EXCERPT
Question:(im posting this in preforming arts and rock and pop, so if you see it twice, thats why) im looking for sounds like Job For A Cowboy and Dethklok...not A7X(no offence to them)....got anything for me that i could try out? thnx
-peace


Best Answer - Chosen by Asker: (im posting this in preforming arts and rock and pop, so if you see it twice, thats why) im looking for sounds like Job For A Cowboy and Dethklok...not A7X(no offence to them)....got anything for me that i could try out? thnx
-peace

metallica's --for whom the bell tolls or crazy train

Oh, yeah! Metallica and Sabbath are great to start. I'd say "Enter Sandman" or 'Paranoid" are great to start out with, since both are easy to play and sound cool. Some other great Metallica stuff is Harvester of Sorrow (from And Justice for All) which is heavier stuff than the Black Album and that will lead to getting you into the more extreme metal. "Harvester" isn't too crazy fast, and if you try to play their faster stuff like "Master of Puppets" when your pick hand isn't up to the task it will not happen.

Try some older kiss stuff, or motley crue, deep purple,

If you're creative enough...I agree w/ the above. Try some older stuff, and improvise, improvise, improvise!

The cord changes in the older, original "metal' are slower, but can be speeded up to suit your needs.

DIRECTIONS
Write the next part of the forum thread on metal songs to try, picking up after its final reply.

DATA LINES
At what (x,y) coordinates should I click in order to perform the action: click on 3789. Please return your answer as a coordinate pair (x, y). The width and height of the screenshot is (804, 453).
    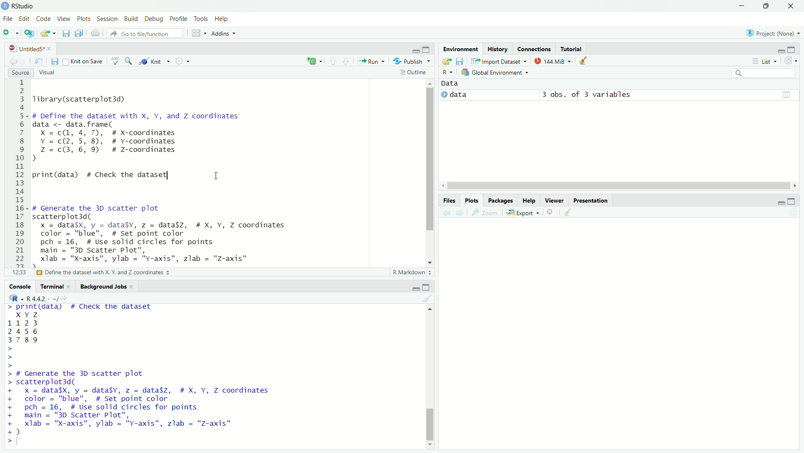
    Looking at the image, I should click on (24, 340).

WRITTEN ANSWER
Deep Purple, AC/DC, Sabbath.

Music is all about recreating what others have done before you. There once was only one melody, thousands of years ago...it morphed into all that is music today.

Black Sabbath are where you need to go. Led Zeppelin songs are too delicate, Deep Purple are too difficult. ('You Fool No One' off Purple's 'Burn' album is probably my favourite metal song of all time, but the riff is incredibly hard to play cleanly.)

Check out the first four Sabbath albums. 'Supernaut' is an incredible song, great riff, not hard to do at all, but you need to tune your low E down to D and learn dom7 chords in that position. It's also a lesson in not turning up the fuzz too much. Tony Iommi sounded incredibly heavy on those records, but the guitar isn't nearly as fuzzy as some of the stuff being made now.

Alternatively, if you don't mind getting a bit soaring and romantic and melodic, try the classic Thin Lizzy albums from the 1970s - 'Jailbreak', 'Fighting', 'Bad Reputation', 'Black Rose', 'Live and Dangerous'. Most of these albums are truly serious, especially the last one.